ALI posts double-digit profit growth in January-March

MANILA, Philippines — Resilient property development bookings and healthy leasing operations buoyed the  earnings of property giant Ayala Land Inc. (ALI) to a double-digit growth in the first quarter.

ALI reported a net income of P6.9 billion from January to March, 10 percent higher than last year, as revenues improved by six percent year-on-year to P43.6 billion.

“As we close the first quarter of 2025, I am pleased to share that Ayala Land remains firmly on track – guided by discipline, resilience, and long-term perspective – even as we navigate today’s complex macroeconomic landscape,” ALI president and CEO Anna Ma. Margarita Bautista-Dy said.

“We are energized with what lies ahead and continue to deliver sustainable long-term value for all our stakeholders,” she said.

Revenues from property development rose by 11 percent to P27.8 billion during the three-month period, driven by contributions across premium residential offerings and commercial and industrial lots for sale.

Residential revenues reached P22 billion, up by three percent year-on-year due to the resilience of the premium segment.

Commercial and industrial lot revenues, meanwhile, more than doubled to P5.7 billion as a result of strong sales at Arca South in Taguig City.

Property development reservation sales improved by four percent year-on-year to P36.2 billion, led by premium residential sales and take-up for commercial and industrial lots.

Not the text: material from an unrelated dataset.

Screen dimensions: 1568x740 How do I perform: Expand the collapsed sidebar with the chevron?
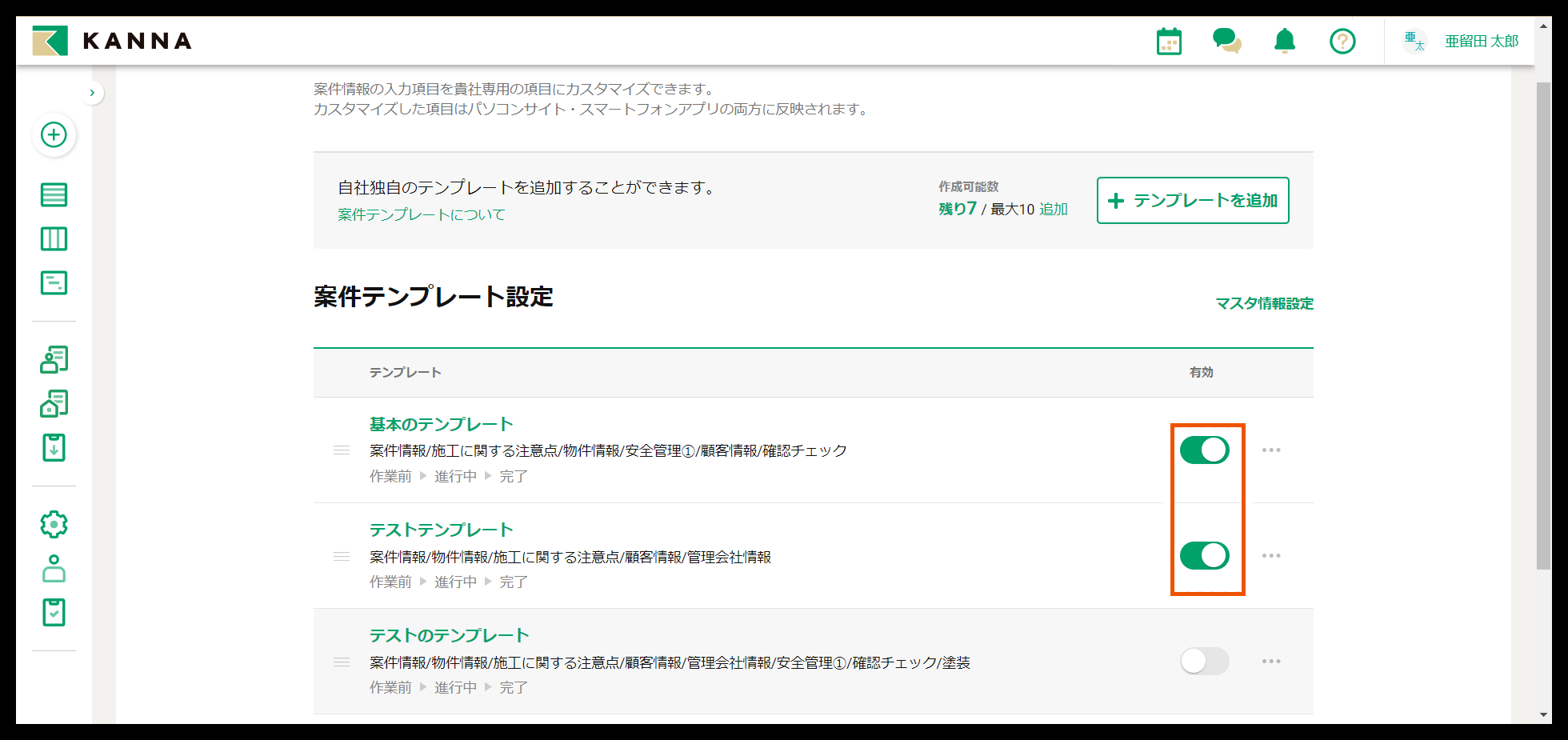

ALI said the strength of these segments cushioned the contraction in the core residential segment, which contributed P10.5 billion to total sales.

During the first quarter, the company launched four projects worth P12.6 billion, all located outside Metro Manila and with 90 percent from the premium segment.

With reinventions across flagship malls and hospitality assets in full swing, ALI’s easing revenues jumped by seven percent to  P11.6 billion on stable occupancy and lease escalation.

Shopping center revenues grew by four percent to P5.7 billion on the back of growing contributions of core and emerging malls, while office revenues saw a four percent improvement to P2.9 billion with lease escalation and sustained better-than-industry occupancy levels.